Thüringer Allgemeine (Sondershausen)
Soundtrack der Großstadt
Wenn sich eine Stadt über mediale und sonstige Dauerpräsenz im positiven (Künstler-Mekka) wie im negativen (Flughafen) nicht beschweren kann, dann das dicke B. In den Sommern 2008 und 2009 war das Bundeshauptstadtdorf an der Spree sogar noch präsenter als sonst. Und das lag nicht etwa an der anstehenden Bundestagswahl, sondern an einem zwölf Stücke umfassenden Songreigen: dem ersten und einzigen Album von Peter Fox.
„Stadtaffe“ist mit mehr als einer Million verkaufter Exemplare und 173 Wochen in den Charts eines der erfolgreichsten deutschen Alben. Es ist eigentlich eine Abhandlung über das Leben in Großstädten. Die BerlinFährten sind aber unverkennbar gelegt: Auf dem Cover posiert der Musiker am Kottbusser Tor, die dunkel dröhnende Single „Schwarz zu blau“ist die wohl schönste schreckliche Liebes(v)erklärung an die Stadt.

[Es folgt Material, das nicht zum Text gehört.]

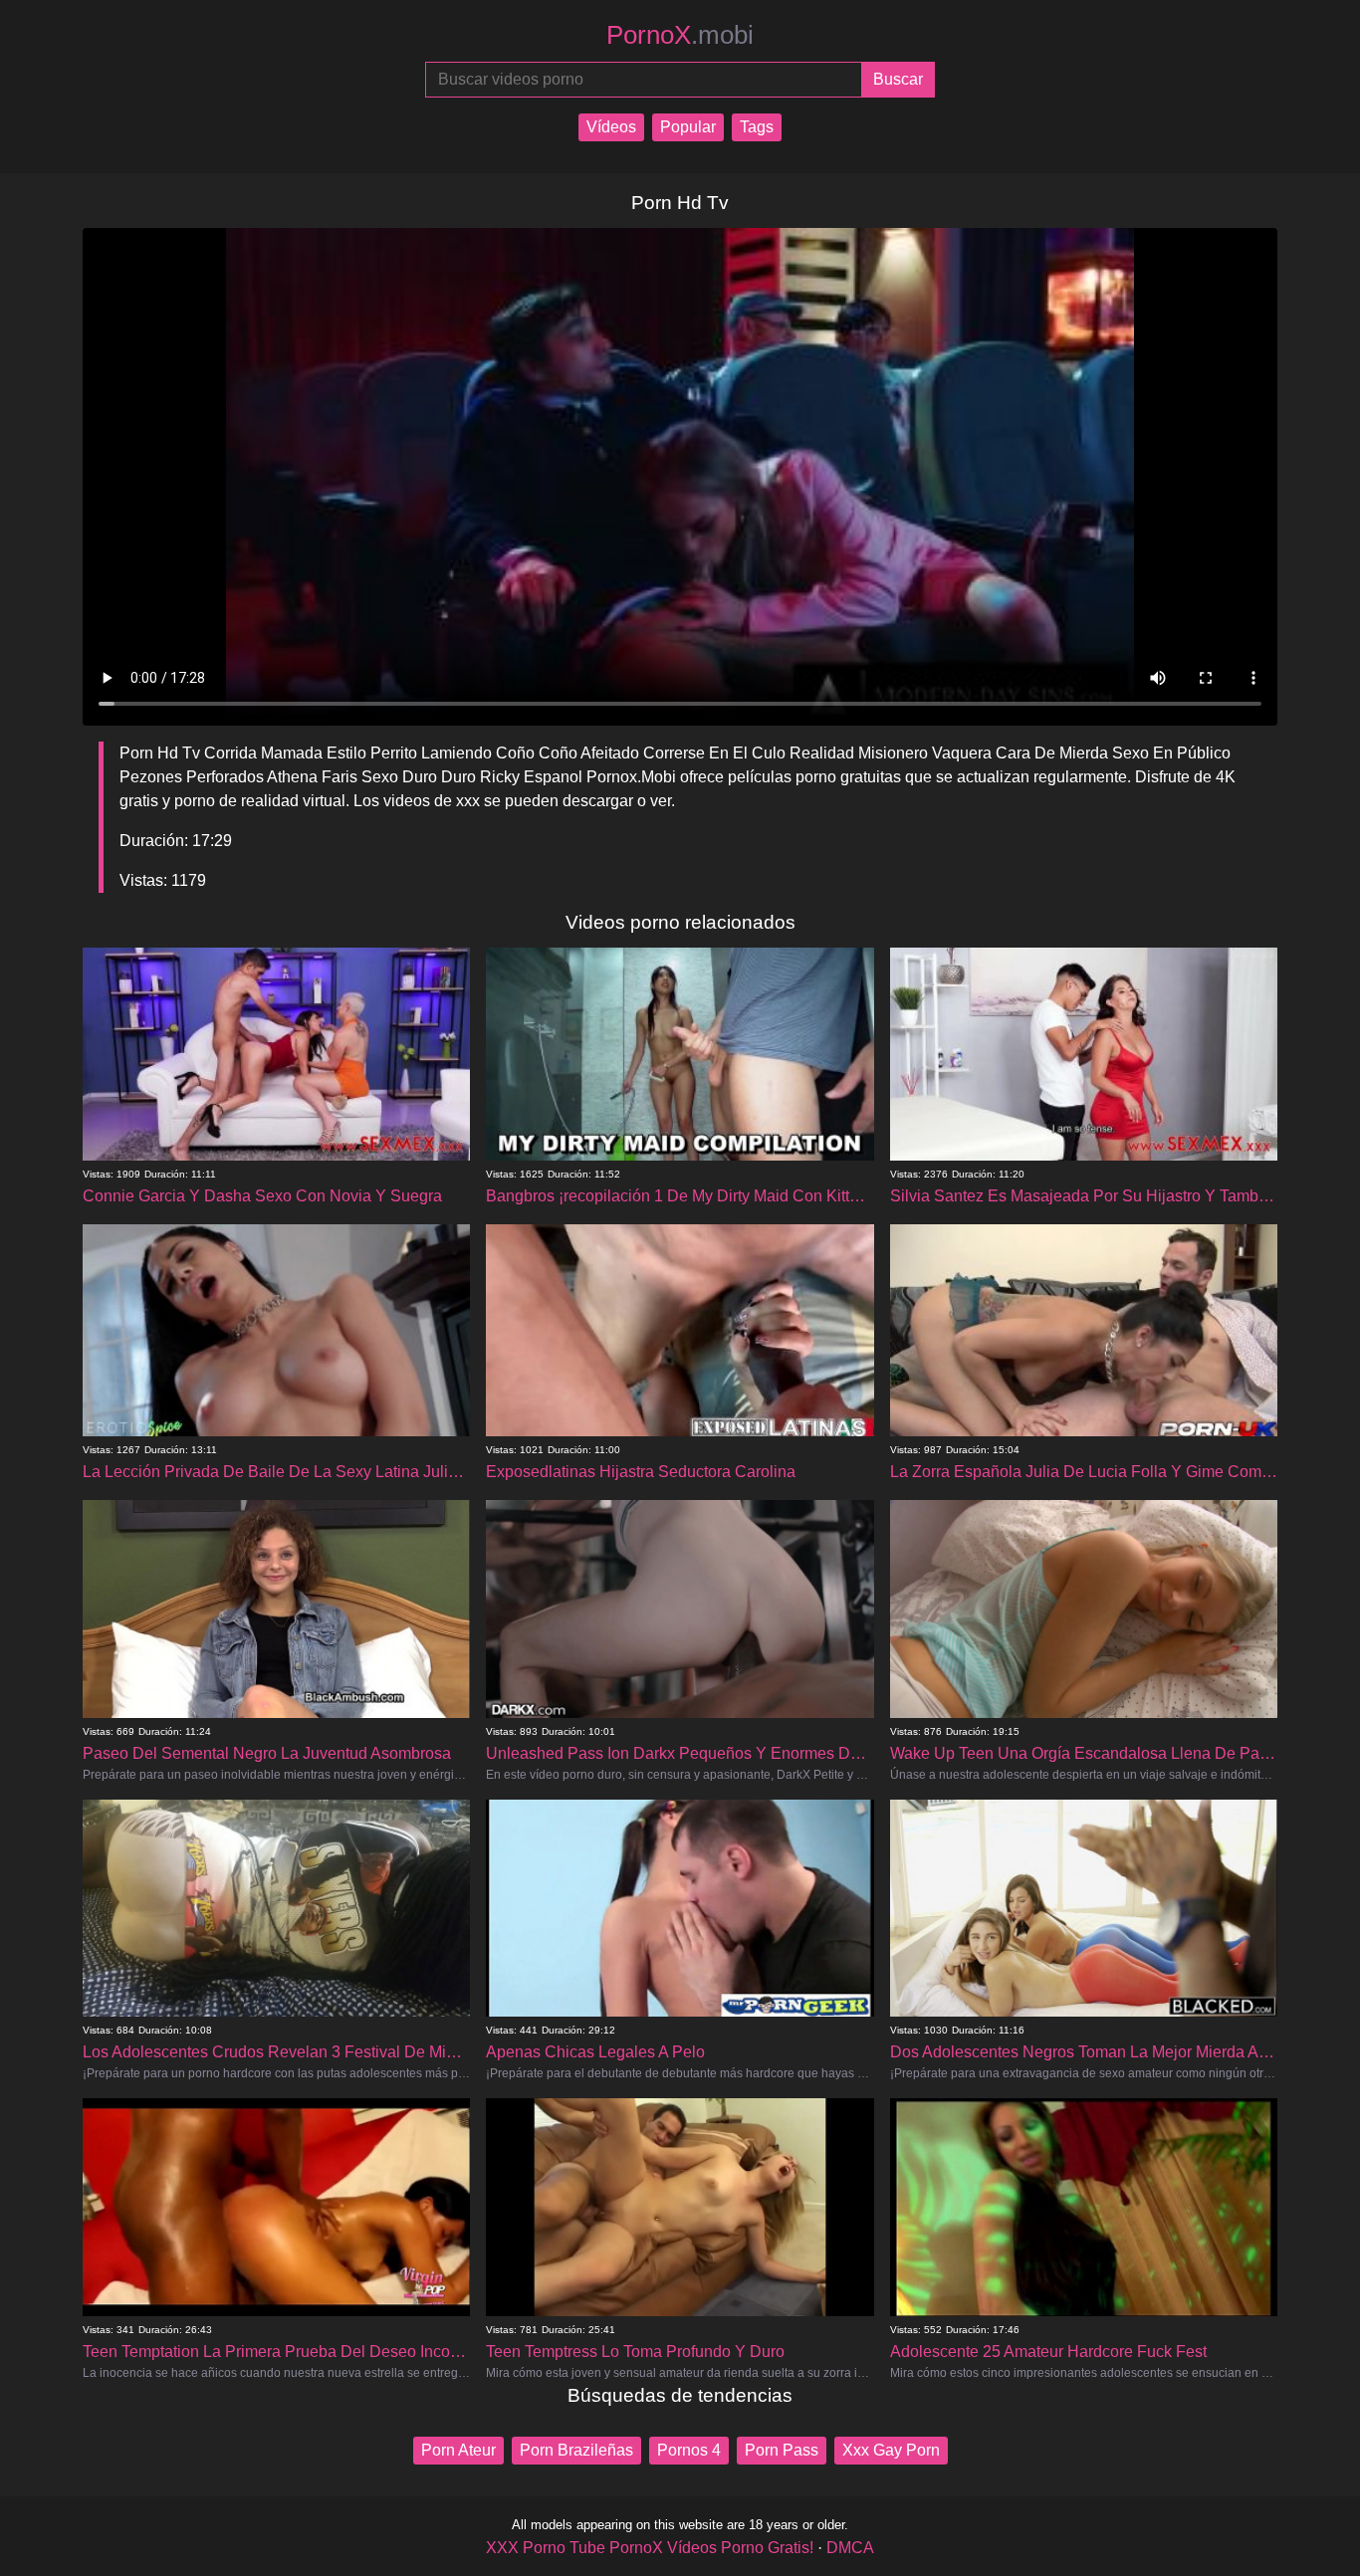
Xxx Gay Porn (891, 2450)
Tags (757, 126)
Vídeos (611, 126)
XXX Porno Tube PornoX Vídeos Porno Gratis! (649, 2547)
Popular (688, 126)
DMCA (850, 2547)
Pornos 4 (689, 2450)
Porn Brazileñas (576, 2450)
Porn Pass (781, 2450)
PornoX (680, 35)
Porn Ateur (458, 2450)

Und es ist ein Album von einem Berliner, der in einer ziemlich bekannten Berliner Band spielt, die selbst nicht mit Berlin-Bezügen geizt. Seeed heißt das Kollektiv, dem Fox weiter angehört. Von seiner Hausband hat er solo einiges übernommen: die unerhört ins Bein gehenden Beats und die gereimten, halb gesungenen, halb gerappten Texte.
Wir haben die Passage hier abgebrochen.